Today, Doug Marcille tells his story only in terms of the days he was just about sure his company was going to go out of business.
The first such day came at the onset of 2003, shortly after Marcille joined U.S. Gas & Electric Inc. He’d come aboard the company as chief financial officer because he loved the business model at the natural gas reseller, but it didn’t take long to see something was wrong.
“The retail end at the time was really kind of a mess, to say the least,” says Marcille, now the company’s president and CEO. “The company was selling fixed-price contracts that were underwater, the market had moved against those contracts, and the company wasn’t hedging or doing any other risk management, so I actually closed the retail gas business on the fourth day I was at the company.”

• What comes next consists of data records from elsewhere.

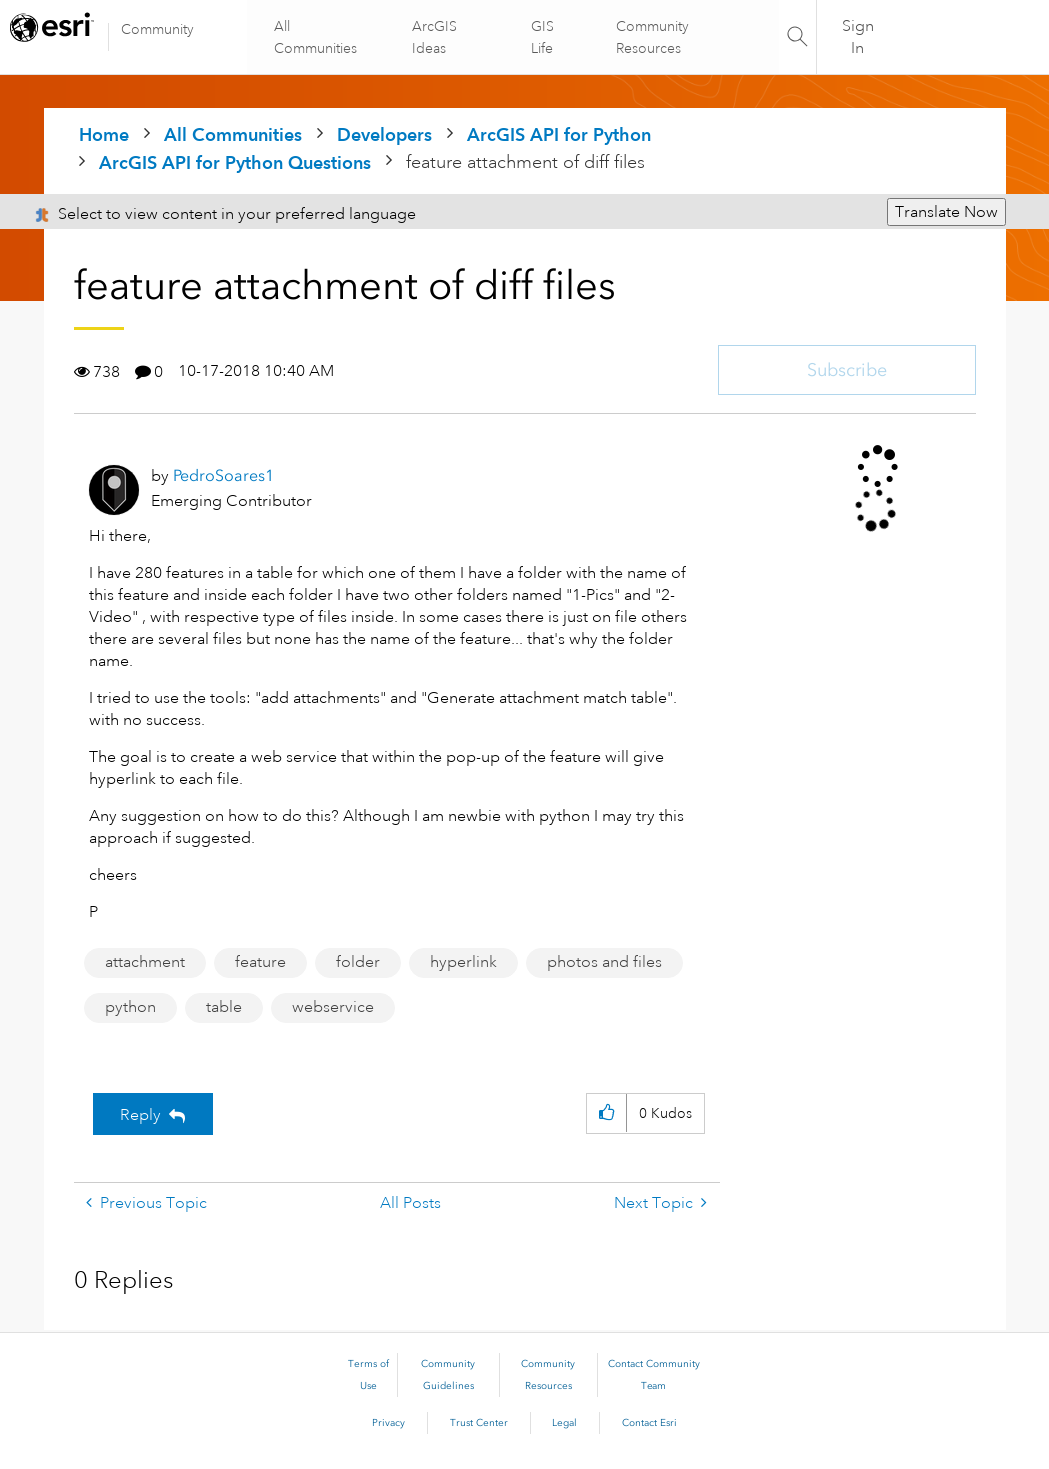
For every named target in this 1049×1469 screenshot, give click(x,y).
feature (260, 962)
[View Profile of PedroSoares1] (223, 475)
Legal (564, 1423)
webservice (333, 1007)
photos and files (604, 962)
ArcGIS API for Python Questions (235, 162)
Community (157, 29)
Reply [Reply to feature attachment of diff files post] (140, 1115)
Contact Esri (649, 1423)
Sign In (858, 37)
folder (358, 962)
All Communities (317, 37)
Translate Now (946, 212)
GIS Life (541, 37)
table (224, 1007)
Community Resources (651, 37)
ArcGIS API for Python (559, 134)
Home (104, 134)
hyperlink (463, 962)
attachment (145, 962)
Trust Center (479, 1423)
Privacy (388, 1423)
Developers (384, 134)
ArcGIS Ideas (435, 37)
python (130, 1007)
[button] (606, 1113)
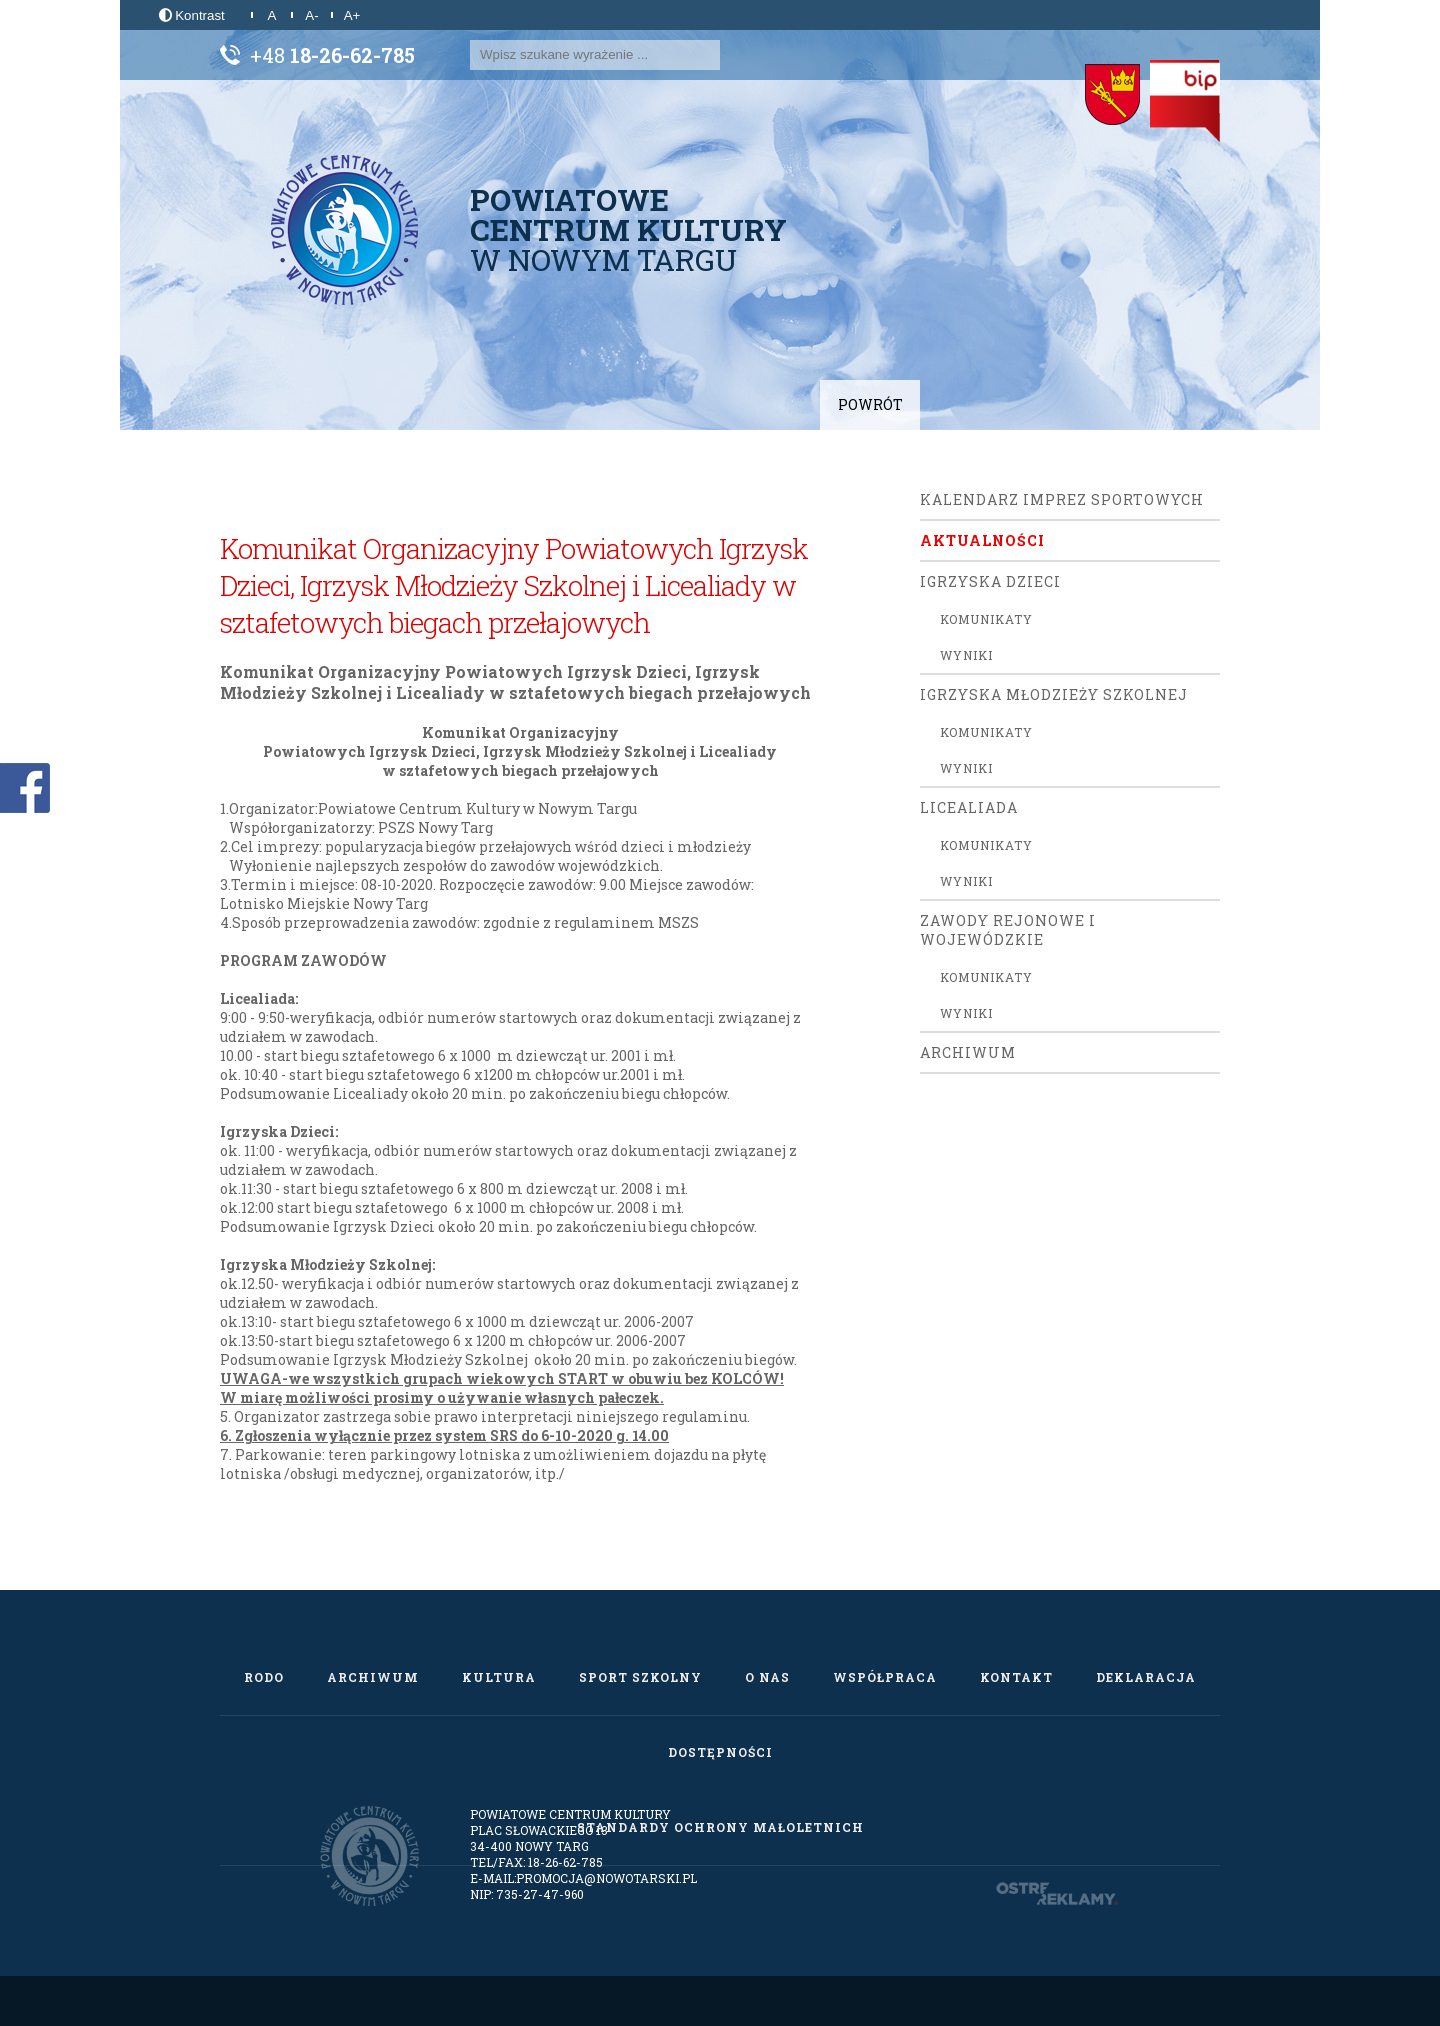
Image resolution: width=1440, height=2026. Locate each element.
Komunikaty (986, 619)
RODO (264, 1677)
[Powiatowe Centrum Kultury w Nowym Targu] (345, 230)
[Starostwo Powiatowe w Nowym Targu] (1112, 95)
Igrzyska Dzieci (990, 581)
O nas (767, 1677)
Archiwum (968, 1052)
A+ (352, 15)
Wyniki (966, 655)
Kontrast (192, 15)
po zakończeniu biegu (613, 1226)
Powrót (870, 404)
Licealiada (969, 807)
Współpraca (885, 1677)
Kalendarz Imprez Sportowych (1062, 499)
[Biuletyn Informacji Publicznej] (1185, 101)
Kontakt (1016, 1677)
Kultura (499, 1677)
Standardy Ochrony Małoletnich (720, 1827)
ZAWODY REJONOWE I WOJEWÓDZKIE (1008, 930)
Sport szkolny (640, 1677)
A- (311, 15)
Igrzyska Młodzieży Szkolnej (1054, 694)
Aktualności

Marcille did what he could, fixing the retail gas model and slowly building the company back up. But, just as he thought things were going to turn, he got a knock from the SEC in the fall of 2003, which started an informal inquiry into the way additional capital was raised using private placements in 2002 and early 2003.
“I’d never had a knock on the door like that before, and I did not know what would happen,” he says. “You can imagine getting that knock and thinking it’s the end of the world.”
It very nearly was the end of the world for USG&E. The company had sales of less than $2.8 million in 2004, as it was crippled by a standstill agreement with the SEC. Marcille had to completely retrench, cutting the company from 50 people to just two by 2005. Suddenly the lonely top executive of a two-person company, Marcille had to grow the company organically.
That process wasn’t easy, but Marcille started by making the personnel cuts to keep USG&E alive and then slowly built it back up on the backs of known talent. As he started to get the company above water, he leveraged his good relationships to spark growth.